Dès leur arrivée sur la Terre Promise, les juifs venus d’Afrique du Nord et du Moyen-Orient ont souffert d’un système discriminatoire. Ceux que les israéliens nomment Mizrahim sont considérés comme des citoyens de seconde zone.
Ceux qui rêvaient de s’installer à Jérusalem comme Charlie Boganim, le père de la réalisatrice, sont relégués à la périphérie des villes voire dans des villes construites au milieu de nulle part en plein désert. Pour défendre leurs droits, Charlie Boganim rejoint un mouvement politique s’inspirant des Black Panthers aux États-Unis dans les années 70.
Hommage à son père décédé avant le tournage, Mizrahim – Les oubliés de la Terre Promise est un road-movie qui part à la rencontre de plusieurs générations de Mizrahim. Devant la caméra de la cinéaste, chacun partage son expérience et son combat face à un traitement où il est question d’exil et de discrimination mais aussi de transmission d’une culture invisibilisée.

**DONNÉES**
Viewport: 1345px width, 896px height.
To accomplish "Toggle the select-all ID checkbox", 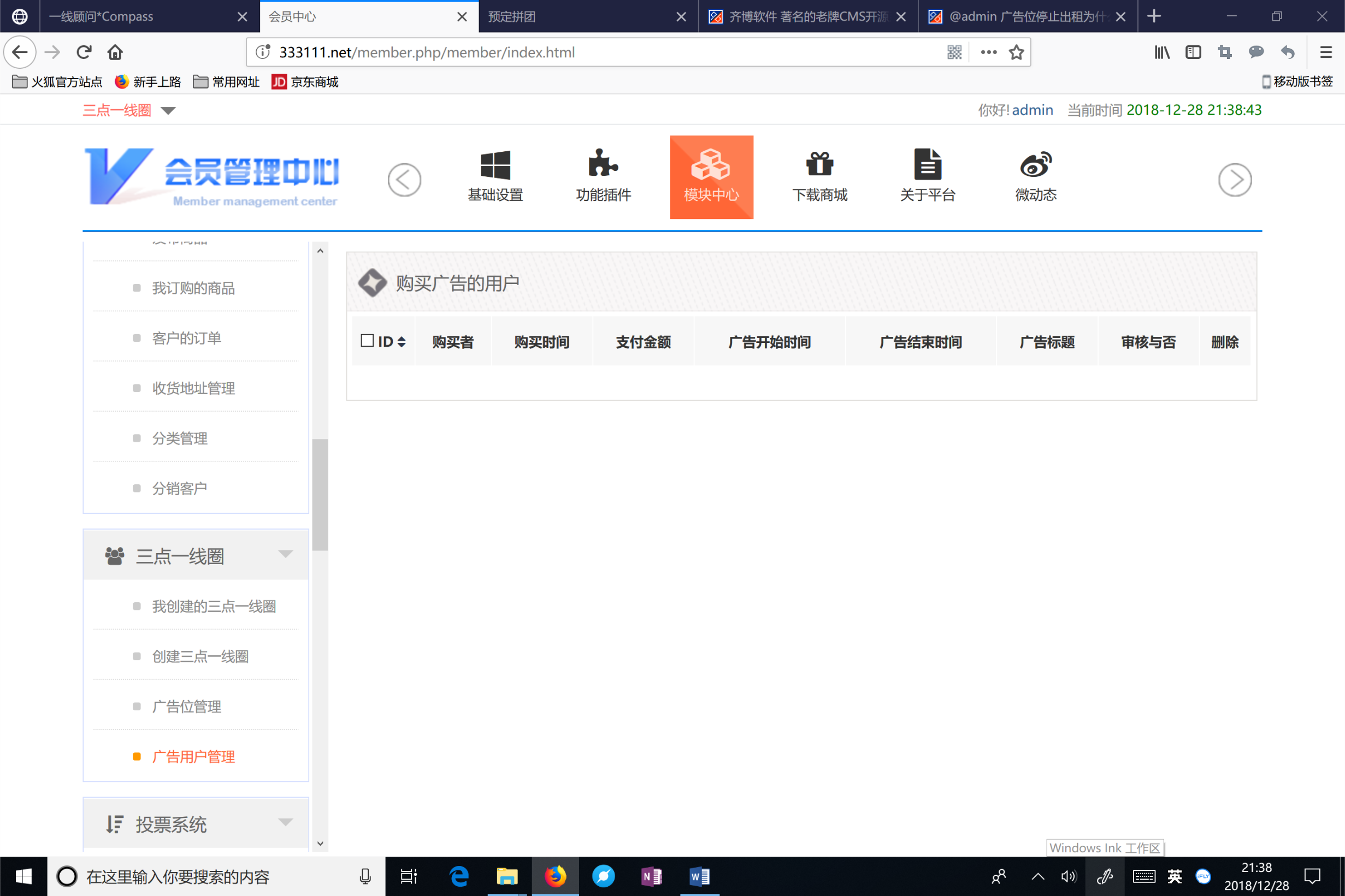I will [x=367, y=341].
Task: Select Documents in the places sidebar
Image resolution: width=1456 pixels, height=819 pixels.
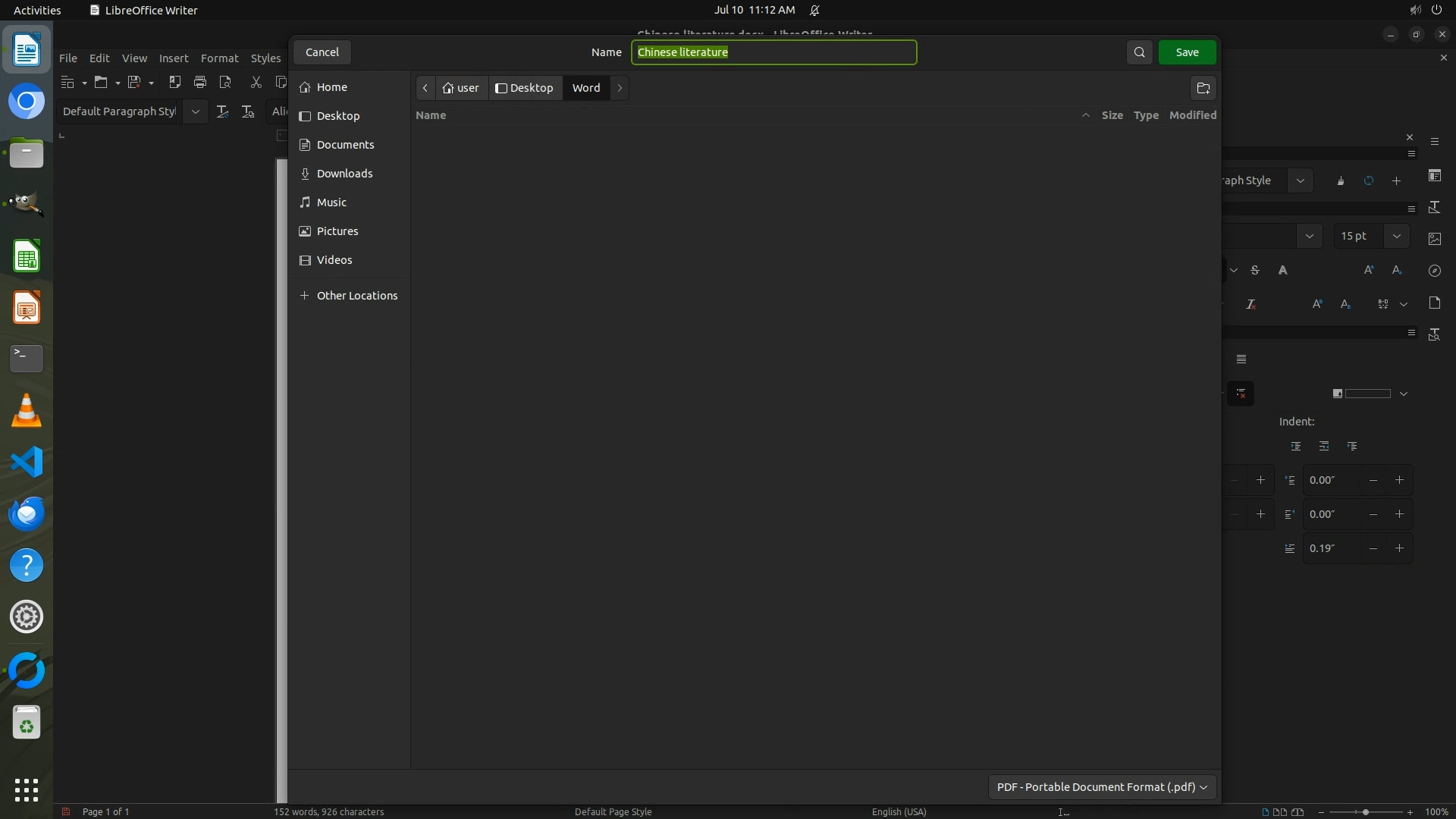Action: coord(345,145)
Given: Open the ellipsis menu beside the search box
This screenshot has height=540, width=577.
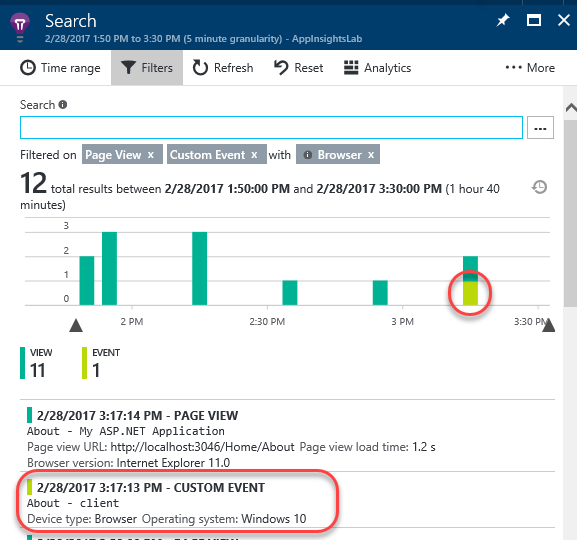Looking at the screenshot, I should (x=540, y=128).
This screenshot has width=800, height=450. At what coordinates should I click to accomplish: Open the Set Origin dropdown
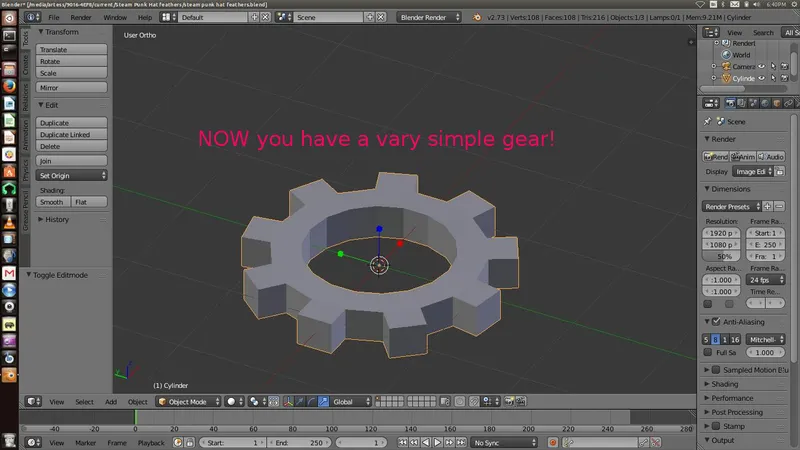tap(72, 175)
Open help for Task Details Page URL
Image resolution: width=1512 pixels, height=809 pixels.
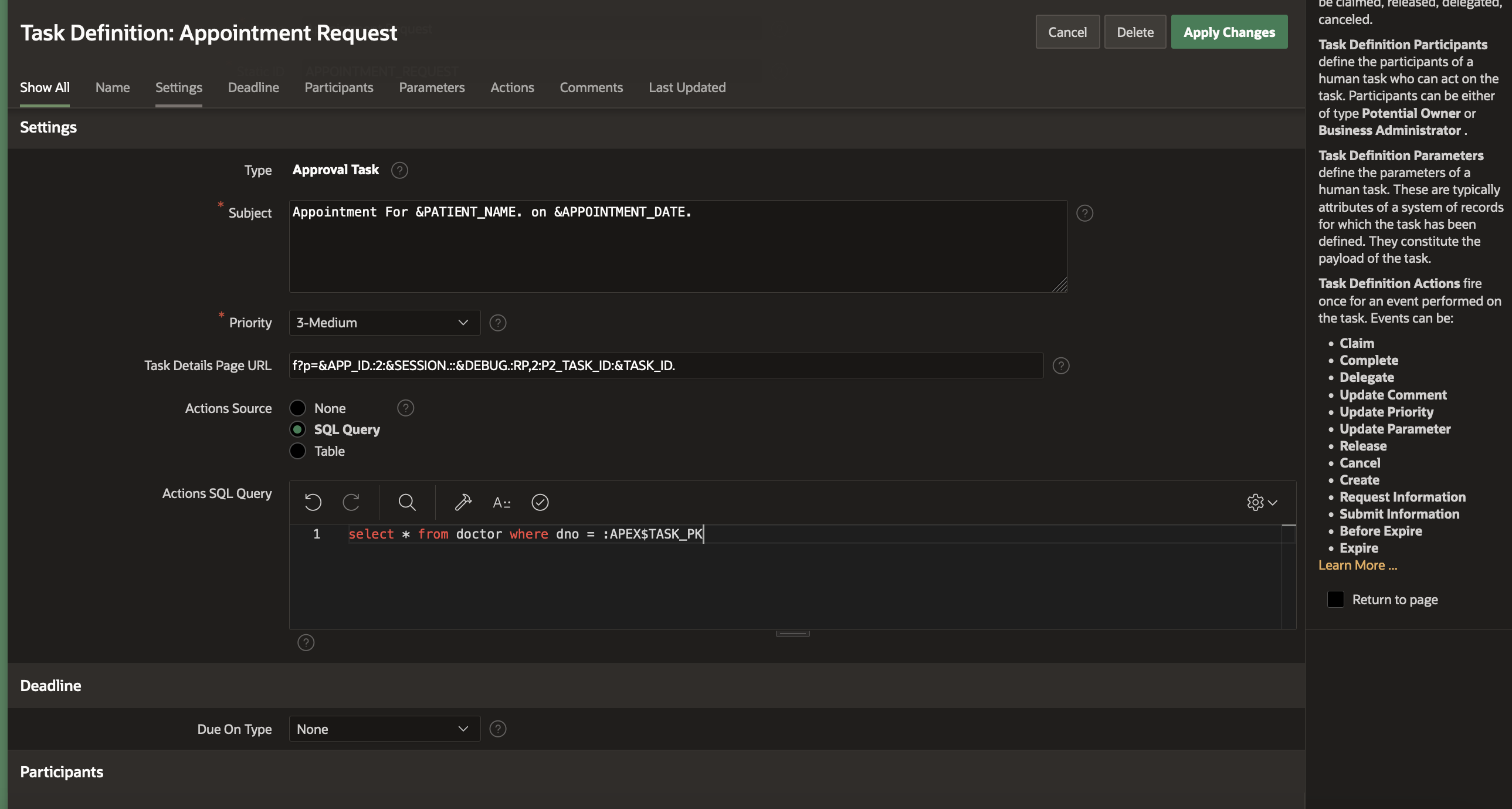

**OBJECTIFS**
**a.** Modifie le passage de la présentation du film qui va de « Ceux qui rêvaient » jusqu'à « d’une culture invisibilisée. », en mettant « documentaire » à la place de « road-movie ».
**b.** D'après la présentation du film, de quoi s'inspire le mouvement politique que rejoint Charlie Boganim pour défendre ses droits ?

**CORRIGÉ DES EXERCICES**
**a.**
Ceux qui rêvaient de s’installer à Jérusalem comme Charlie Boganim, le père de la réalisatrice, sont relégués à la périphérie des villes voire dans des villes construites au milieu de nulle part en plein désert. Pour défendre leurs droits, Charlie Boganim rejoint un mouvement politique s’inspirant des Black Panthers aux États-Unis dans les années 70.
Hommage à son père décédé avant le tournage, Mizrahim – Les oubliés de la Terre Promise est un documentaire qui part à la rencontre de plusieurs générations de Mizrahim. Devant la caméra de la cinéaste, chacun partage son expérience et son combat face à un traitement où il est question d’exil et de discrimination mais aussi de transmission d’une culture invisibilisée.

**b.** Il s'inspire des Black Panthers aux États-Unis.